━━━━━ MATERIAL TO PROCESS ━━━━━

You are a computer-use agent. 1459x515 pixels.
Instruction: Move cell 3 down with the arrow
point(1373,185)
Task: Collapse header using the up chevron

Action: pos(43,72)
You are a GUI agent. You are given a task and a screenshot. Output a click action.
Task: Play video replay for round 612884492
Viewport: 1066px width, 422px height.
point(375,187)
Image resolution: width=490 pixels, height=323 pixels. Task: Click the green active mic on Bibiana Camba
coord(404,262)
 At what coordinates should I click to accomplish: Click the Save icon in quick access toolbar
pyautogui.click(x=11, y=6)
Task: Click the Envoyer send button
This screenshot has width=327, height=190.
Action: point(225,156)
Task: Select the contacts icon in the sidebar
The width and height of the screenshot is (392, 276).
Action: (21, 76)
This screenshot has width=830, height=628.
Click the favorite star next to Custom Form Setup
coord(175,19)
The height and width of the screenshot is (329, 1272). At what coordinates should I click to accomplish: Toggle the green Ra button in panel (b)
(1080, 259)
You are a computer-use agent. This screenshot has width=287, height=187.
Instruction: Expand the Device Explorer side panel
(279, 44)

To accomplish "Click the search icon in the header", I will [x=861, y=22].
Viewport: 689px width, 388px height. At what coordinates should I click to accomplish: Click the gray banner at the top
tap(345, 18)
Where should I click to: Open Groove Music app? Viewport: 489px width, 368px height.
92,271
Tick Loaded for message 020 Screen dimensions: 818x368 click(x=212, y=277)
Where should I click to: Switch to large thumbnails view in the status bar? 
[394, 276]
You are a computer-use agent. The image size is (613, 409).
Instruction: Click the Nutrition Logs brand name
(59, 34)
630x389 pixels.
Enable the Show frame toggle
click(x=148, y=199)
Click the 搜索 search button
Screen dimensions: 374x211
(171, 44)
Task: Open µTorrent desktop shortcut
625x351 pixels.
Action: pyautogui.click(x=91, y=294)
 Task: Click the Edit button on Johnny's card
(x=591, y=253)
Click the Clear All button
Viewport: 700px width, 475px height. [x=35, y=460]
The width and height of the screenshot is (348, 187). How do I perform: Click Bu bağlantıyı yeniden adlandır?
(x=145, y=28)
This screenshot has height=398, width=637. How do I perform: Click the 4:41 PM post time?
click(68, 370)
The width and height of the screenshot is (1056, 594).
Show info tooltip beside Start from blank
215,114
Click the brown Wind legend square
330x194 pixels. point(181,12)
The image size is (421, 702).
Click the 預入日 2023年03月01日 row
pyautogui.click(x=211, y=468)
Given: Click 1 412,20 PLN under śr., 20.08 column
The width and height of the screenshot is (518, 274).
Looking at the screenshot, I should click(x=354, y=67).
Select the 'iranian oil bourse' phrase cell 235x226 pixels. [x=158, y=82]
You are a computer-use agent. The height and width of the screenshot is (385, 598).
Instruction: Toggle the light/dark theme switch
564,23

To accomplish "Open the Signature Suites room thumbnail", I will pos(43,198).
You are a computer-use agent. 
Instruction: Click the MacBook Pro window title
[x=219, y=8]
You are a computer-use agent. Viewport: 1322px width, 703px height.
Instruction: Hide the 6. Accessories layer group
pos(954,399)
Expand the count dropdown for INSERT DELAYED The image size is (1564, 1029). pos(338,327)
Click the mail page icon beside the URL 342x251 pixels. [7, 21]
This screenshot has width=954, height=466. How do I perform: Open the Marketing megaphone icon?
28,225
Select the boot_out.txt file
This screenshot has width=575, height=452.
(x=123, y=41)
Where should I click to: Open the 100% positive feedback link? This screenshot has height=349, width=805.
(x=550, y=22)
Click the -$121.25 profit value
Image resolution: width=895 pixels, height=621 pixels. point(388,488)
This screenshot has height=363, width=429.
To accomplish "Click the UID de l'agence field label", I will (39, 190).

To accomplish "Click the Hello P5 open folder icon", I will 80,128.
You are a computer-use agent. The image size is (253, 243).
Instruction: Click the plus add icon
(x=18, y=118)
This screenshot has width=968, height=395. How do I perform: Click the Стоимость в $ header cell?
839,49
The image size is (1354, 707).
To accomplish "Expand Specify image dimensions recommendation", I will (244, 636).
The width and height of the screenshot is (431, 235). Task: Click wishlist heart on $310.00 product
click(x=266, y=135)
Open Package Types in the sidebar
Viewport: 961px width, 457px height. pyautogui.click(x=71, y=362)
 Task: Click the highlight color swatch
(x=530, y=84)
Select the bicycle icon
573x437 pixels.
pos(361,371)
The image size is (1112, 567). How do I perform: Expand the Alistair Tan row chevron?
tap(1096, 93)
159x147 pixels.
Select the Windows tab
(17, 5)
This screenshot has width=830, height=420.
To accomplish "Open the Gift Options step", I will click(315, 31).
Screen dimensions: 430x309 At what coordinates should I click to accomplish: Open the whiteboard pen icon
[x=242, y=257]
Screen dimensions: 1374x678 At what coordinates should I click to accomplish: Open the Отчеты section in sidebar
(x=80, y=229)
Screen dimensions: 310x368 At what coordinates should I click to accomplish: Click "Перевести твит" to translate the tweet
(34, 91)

━━━━━

**REQUIREMENTS**
Copy the entries word for word, beginning with the first line and stopping after the line that contains "(x=591, y=253)".

**PROBLEM SOLUTION**
You are a computer-use agent. 1459x515 pixels.
Instruction: Move cell 3 down with the arrow
point(1373,185)
Task: Collapse header using the up chevron

Action: pos(43,72)
You are a GUI agent. You are given a task and a screenshot. Output a click action.
Task: Play video replay for round 612884492
Viewport: 1066px width, 422px height.
point(375,187)
Image resolution: width=490 pixels, height=323 pixels. Task: Click the green active mic on Bibiana Camba
coord(404,262)
 At what coordinates should I click to accomplish: Click the Save icon in quick access toolbar
pyautogui.click(x=11, y=6)
Task: Click the Envoyer send button
This screenshot has width=327, height=190.
Action: point(225,156)
Task: Select the contacts icon in the sidebar
The width and height of the screenshot is (392, 276).
Action: (21, 76)
This screenshot has width=830, height=628.
Click the favorite star next to Custom Form Setup
coord(175,19)
The height and width of the screenshot is (329, 1272). At what coordinates should I click to accomplish: Toggle the green Ra button in panel (b)
(1080, 259)
You are a computer-use agent. This screenshot has width=287, height=187.
Instruction: Expand the Device Explorer side panel
(279, 44)

To accomplish "Click the search icon in the header", I will [x=861, y=22].
Viewport: 689px width, 388px height. At what coordinates should I click to accomplish: Click the gray banner at the top
tap(345, 18)
Where should I click to: Open Groove Music app? Viewport: 489px width, 368px height.
92,271
Tick Loaded for message 020 Screen dimensions: 818x368 click(x=212, y=277)
Where should I click to: Switch to large thumbnails view in the status bar? 
[394, 276]
You are a computer-use agent. The image size is (613, 409).
Instruction: Click the Nutrition Logs brand name
(59, 34)
630x389 pixels.
Enable the Show frame toggle
click(x=148, y=199)
Click the 搜索 search button
Screen dimensions: 374x211
(171, 44)
Task: Open µTorrent desktop shortcut
625x351 pixels.
Action: pyautogui.click(x=91, y=294)
 Task: Click the Edit button on Johnny's card
(x=591, y=253)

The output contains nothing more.